Parts of the Bangladeshi capital ground to a halt for the seventh day running Saturday, as thousands of students staged protests calling for improvements to road safety after two teenagers were killed by a speeding bus.

Authorities have pleaded with demonstrators to call off protests that have nearly paralysed Dhaka and prompted foreign embassies to issue travel alerts.
Thousands of students wearing school uniforms defied rain to block major intersections in the capital from Saturday morning. 
Teens as young as 13 were seen on Dhaka's notoriously clogged roadways checking whether cars and buses had valid licenses and were in a roadworthy condition.
"We want justice," the students chanted as they gathered in some of Dhaka's main public squares. 
"We won't leave the roads until our demands are met.
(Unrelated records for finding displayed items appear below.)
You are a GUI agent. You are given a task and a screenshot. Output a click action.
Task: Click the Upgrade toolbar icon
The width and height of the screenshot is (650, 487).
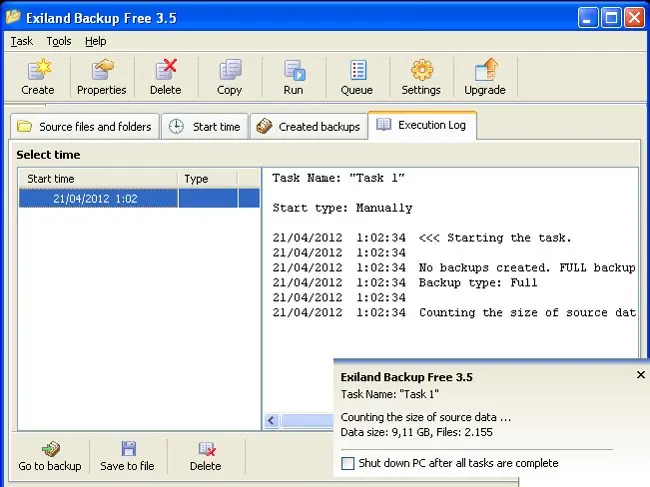point(485,77)
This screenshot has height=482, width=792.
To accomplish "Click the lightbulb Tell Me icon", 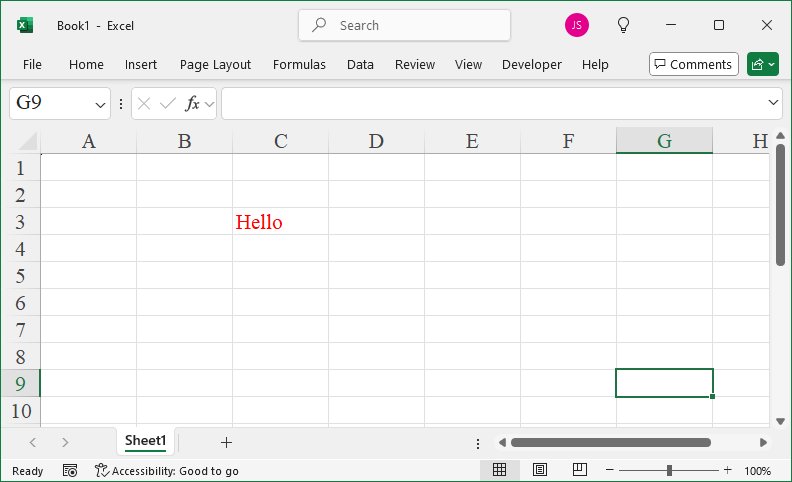I will click(623, 25).
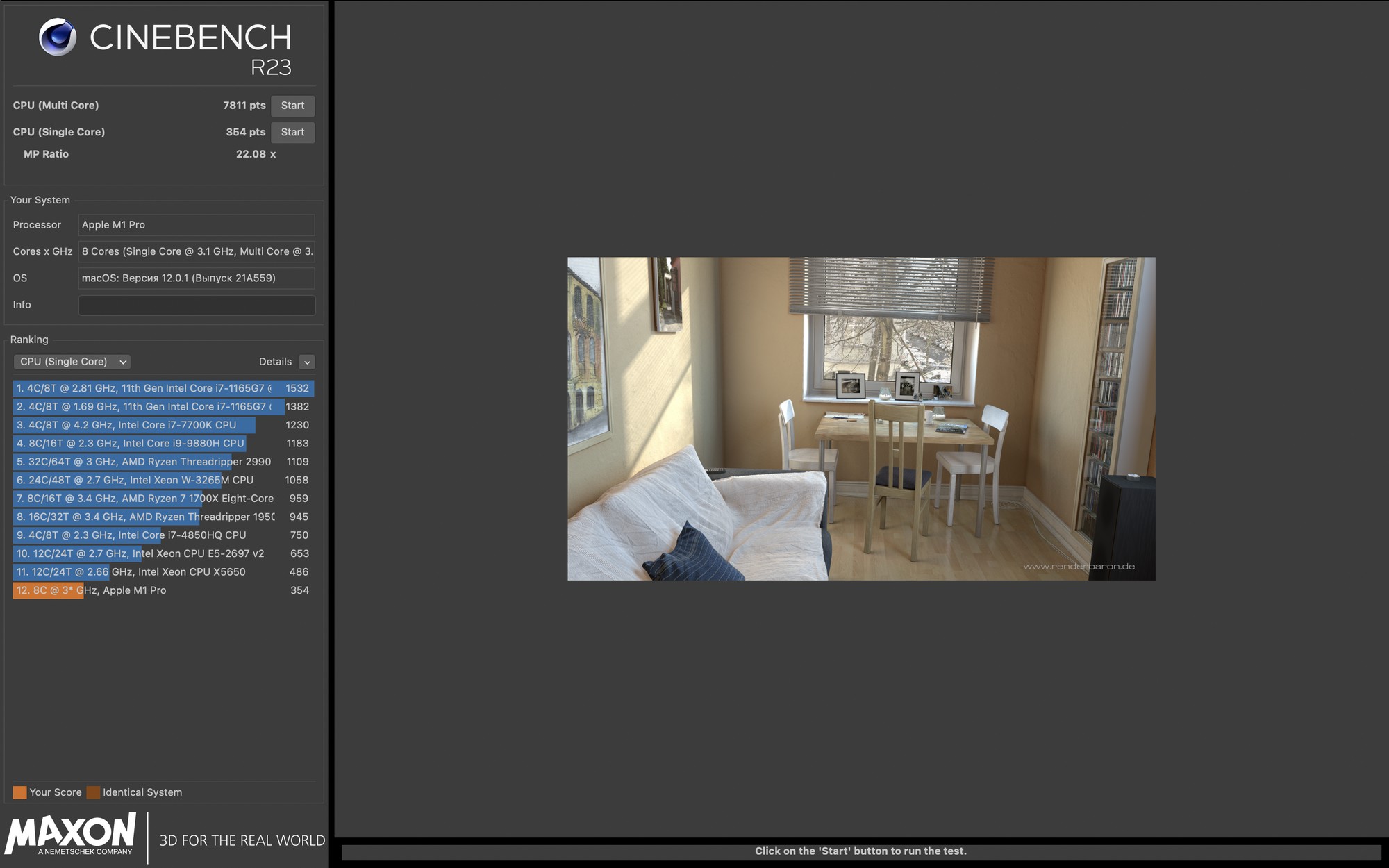Viewport: 1389px width, 868px height.
Task: Click the MAXON logo
Action: click(x=71, y=834)

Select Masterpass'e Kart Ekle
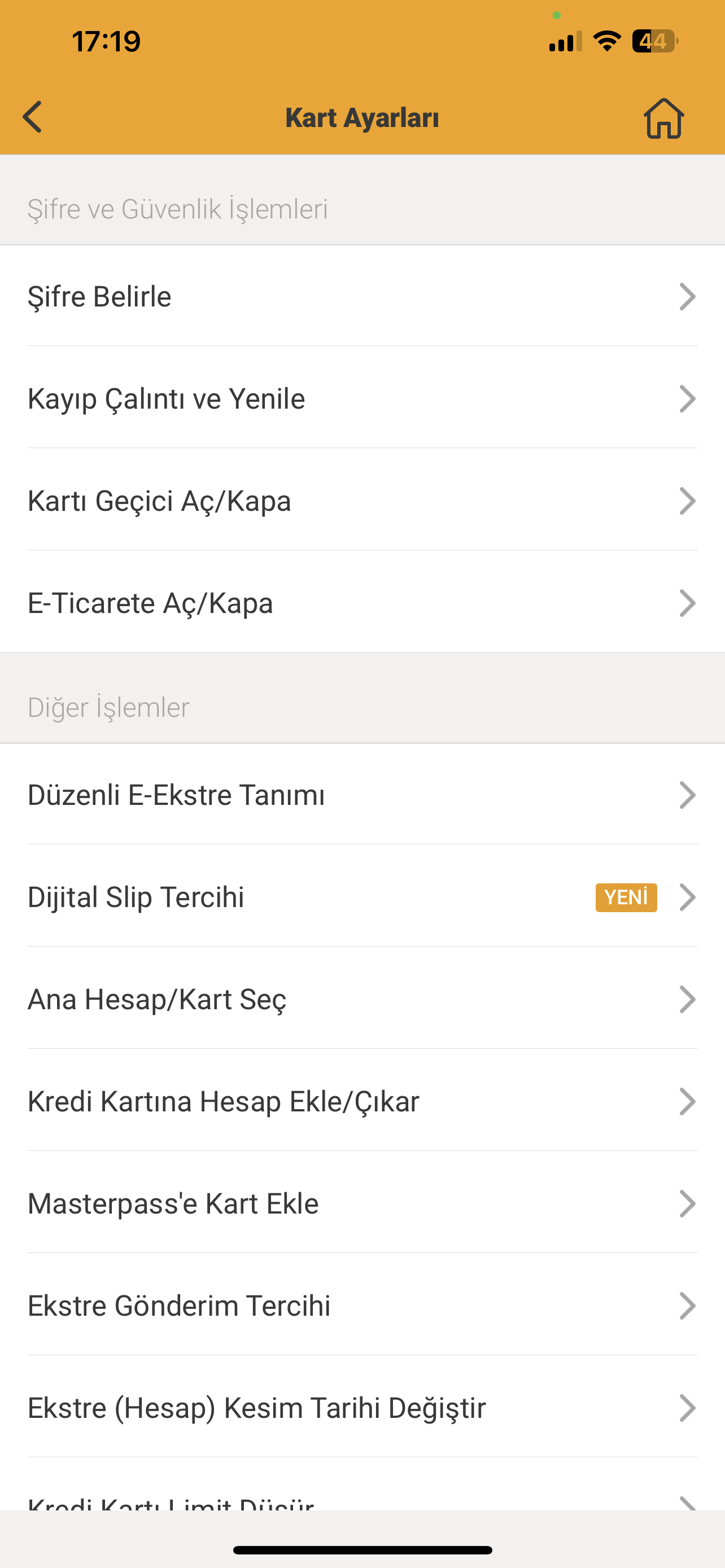173,1203

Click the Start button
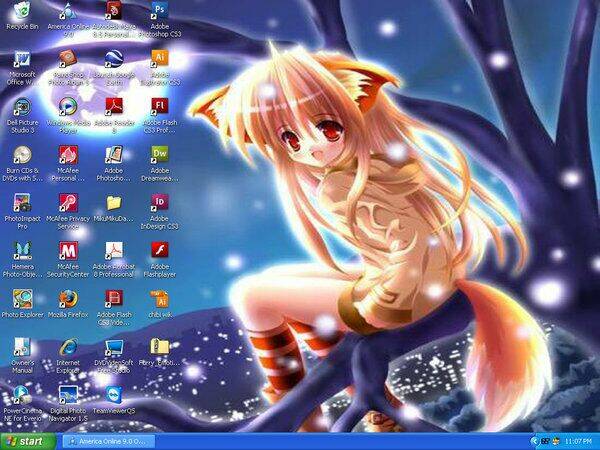pos(24,441)
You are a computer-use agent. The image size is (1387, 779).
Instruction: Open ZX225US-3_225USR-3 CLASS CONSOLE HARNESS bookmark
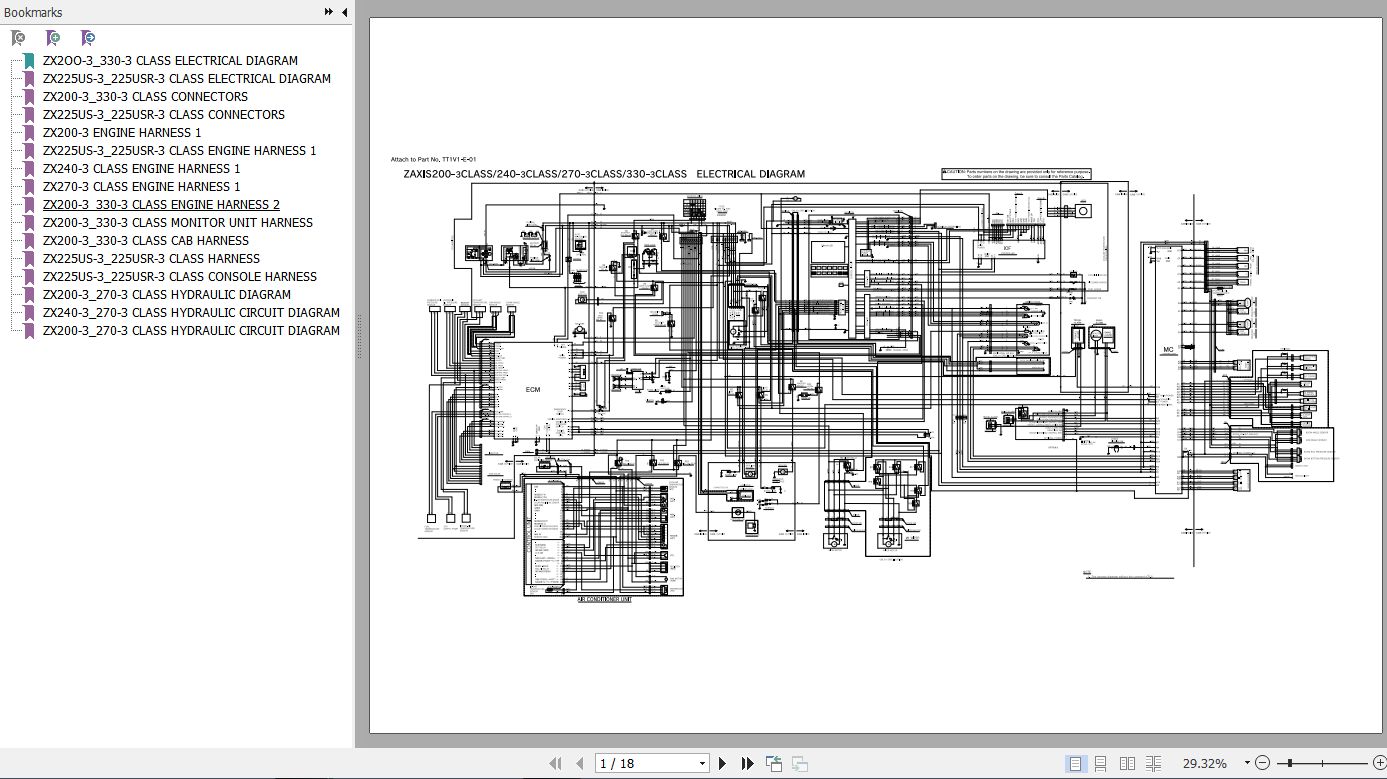[x=180, y=276]
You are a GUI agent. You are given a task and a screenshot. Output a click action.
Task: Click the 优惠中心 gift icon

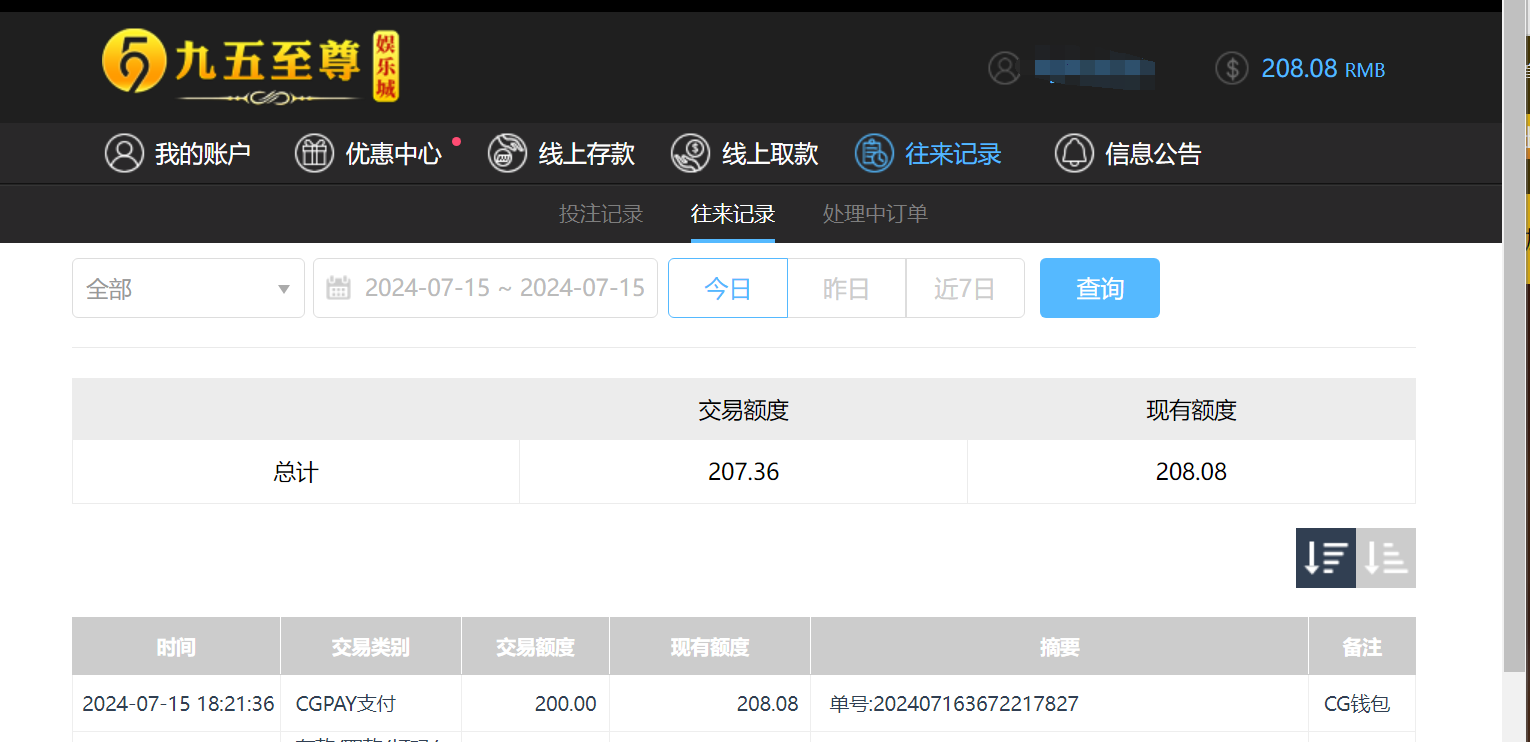coord(314,153)
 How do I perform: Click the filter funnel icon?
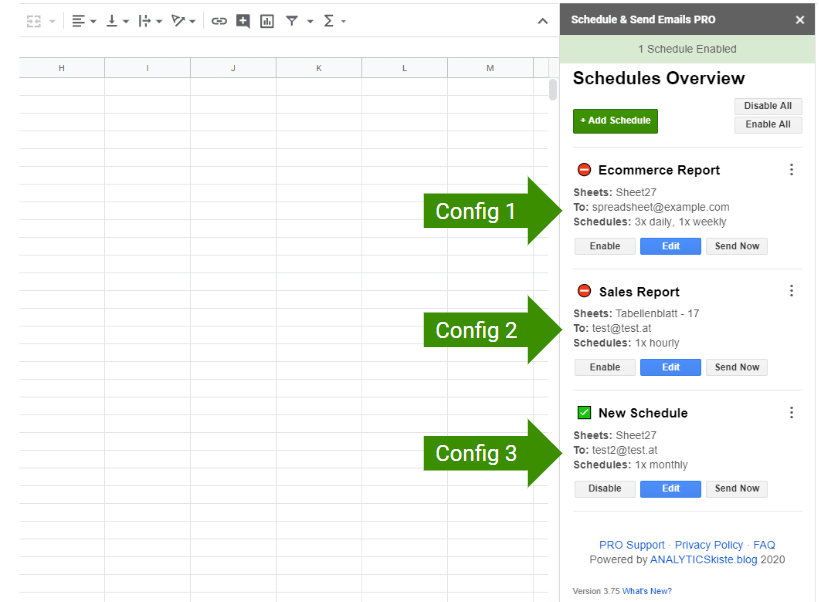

We want safe roads and safe drivers," said protester Al Miran. 
Anger has simmered since a speeding bus killed a boy and girl last weekend.
Bangladesh's transport sector is widely seen as corrupt, unregulated and dangerous, and as news of the teenagers' deaths became a catalyst for public anger after spreading rapidly on social media.
An insensitive comment by Shajahan Khan, a government minister with ties to powerful transport unions, poured oil onto the fire.
Khan questioned why there was such an uproar over the two Dhaka children but no reaction when 33 people were killed in an Indian bus crash the day before.
There have been widespread social media demands for the minister's resignation despite his subsequent apology.
The education ministry shut down high schools on Thursday in an effort to quell unrest, promising students their demands for road safety reforms would be considered.
Several powerful ministers pleaded with students to return to their classes, amid worries the unprecedented teen outrage could turn into widespread anti-government protests ahead of general elections due later this year.
The government of Prime Minister Sheikh Hasina has ruled Bangladesh since 2009, but in recent months it has been shaken by mass protests demanding an end to a decades-old system of discriminatory civil service recruitment. 
Dhaka suffers from daily gridlock but congestion has been exacerbated by blockades set up across the city since Sunday.
The embassies of the US and Australia warned of significant delays and disruptions as a result of the protests across Dhaka and elsewhere in the country.